Please take the records that follow and repeat exactly the lines starting with the line with "Image resolution: width=960" and going on through the line with "You are a computer-use agent. This".

▶ _Material provided_
==========

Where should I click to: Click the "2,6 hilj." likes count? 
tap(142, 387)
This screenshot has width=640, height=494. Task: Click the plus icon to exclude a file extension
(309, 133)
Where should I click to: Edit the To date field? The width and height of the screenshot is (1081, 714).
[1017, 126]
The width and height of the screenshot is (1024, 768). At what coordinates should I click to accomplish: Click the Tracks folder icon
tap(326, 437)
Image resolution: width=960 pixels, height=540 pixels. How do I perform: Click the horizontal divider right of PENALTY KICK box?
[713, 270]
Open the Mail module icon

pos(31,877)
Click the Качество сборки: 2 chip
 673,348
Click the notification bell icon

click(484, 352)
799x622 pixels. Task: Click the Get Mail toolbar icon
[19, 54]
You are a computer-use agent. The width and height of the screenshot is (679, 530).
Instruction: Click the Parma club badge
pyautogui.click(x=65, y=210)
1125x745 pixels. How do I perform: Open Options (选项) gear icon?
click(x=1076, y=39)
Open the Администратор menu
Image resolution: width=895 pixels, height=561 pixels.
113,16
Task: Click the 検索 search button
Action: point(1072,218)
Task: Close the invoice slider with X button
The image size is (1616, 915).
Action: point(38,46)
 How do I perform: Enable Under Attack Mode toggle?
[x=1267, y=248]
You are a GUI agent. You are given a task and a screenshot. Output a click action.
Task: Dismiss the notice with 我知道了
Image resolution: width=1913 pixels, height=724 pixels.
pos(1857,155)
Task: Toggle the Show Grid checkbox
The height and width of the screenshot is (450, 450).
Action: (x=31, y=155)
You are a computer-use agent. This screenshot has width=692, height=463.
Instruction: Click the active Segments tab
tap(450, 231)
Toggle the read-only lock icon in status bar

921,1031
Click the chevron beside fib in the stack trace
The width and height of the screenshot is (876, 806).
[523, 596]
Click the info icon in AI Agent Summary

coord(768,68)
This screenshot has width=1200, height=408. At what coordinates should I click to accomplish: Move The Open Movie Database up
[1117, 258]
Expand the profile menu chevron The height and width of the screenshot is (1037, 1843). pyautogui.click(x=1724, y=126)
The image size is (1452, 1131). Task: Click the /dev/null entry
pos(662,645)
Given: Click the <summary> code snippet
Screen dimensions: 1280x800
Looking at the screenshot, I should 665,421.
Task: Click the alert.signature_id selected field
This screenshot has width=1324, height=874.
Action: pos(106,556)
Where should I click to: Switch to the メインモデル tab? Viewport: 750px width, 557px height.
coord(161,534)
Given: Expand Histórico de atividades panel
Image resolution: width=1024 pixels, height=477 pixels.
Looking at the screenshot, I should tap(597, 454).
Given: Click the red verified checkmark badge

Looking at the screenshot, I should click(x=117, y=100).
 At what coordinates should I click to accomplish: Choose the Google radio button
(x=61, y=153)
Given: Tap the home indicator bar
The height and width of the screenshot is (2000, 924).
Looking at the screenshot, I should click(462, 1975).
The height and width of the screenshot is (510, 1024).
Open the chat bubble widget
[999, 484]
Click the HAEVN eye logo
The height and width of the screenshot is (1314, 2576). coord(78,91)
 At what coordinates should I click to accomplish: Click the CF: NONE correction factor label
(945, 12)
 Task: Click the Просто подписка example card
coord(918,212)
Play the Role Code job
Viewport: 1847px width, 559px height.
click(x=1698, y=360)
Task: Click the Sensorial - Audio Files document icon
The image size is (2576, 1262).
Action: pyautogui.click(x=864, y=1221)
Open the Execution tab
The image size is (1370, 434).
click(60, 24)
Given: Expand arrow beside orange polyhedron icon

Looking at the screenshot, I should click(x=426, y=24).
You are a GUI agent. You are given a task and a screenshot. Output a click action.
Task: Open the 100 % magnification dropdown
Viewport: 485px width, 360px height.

==========

▶ _Response_
Image resolution: width=960 pixels, height=540 pixels. How do I perform: Click the horizontal divider right of PENALTY KICK box?
[713, 270]
Open the Mail module icon

pos(31,877)
Click the Качество сборки: 2 chip
 673,348
Click the notification bell icon

click(484, 352)
799x622 pixels. Task: Click the Get Mail toolbar icon
[19, 54]
You are a computer-use agent. The width and height of the screenshot is (679, 530).
Instruction: Click the Parma club badge
pyautogui.click(x=65, y=210)
1125x745 pixels. How do I perform: Open Options (选项) gear icon?
click(x=1076, y=39)
Open the Администратор menu
Image resolution: width=895 pixels, height=561 pixels.
113,16
Task: Click the 検索 search button
Action: point(1072,218)
Task: Close the invoice slider with X button
The image size is (1616, 915).
Action: point(38,46)
 How do I perform: Enable Under Attack Mode toggle?
[x=1267, y=248]
You are a GUI agent. You are given a task and a screenshot. Output a click action.
Task: Dismiss the notice with 我知道了
Image resolution: width=1913 pixels, height=724 pixels.
pos(1857,155)
Task: Toggle the Show Grid checkbox
The height and width of the screenshot is (450, 450).
Action: (x=31, y=155)
You are a computer-use agent. This screenshot has width=692, height=463.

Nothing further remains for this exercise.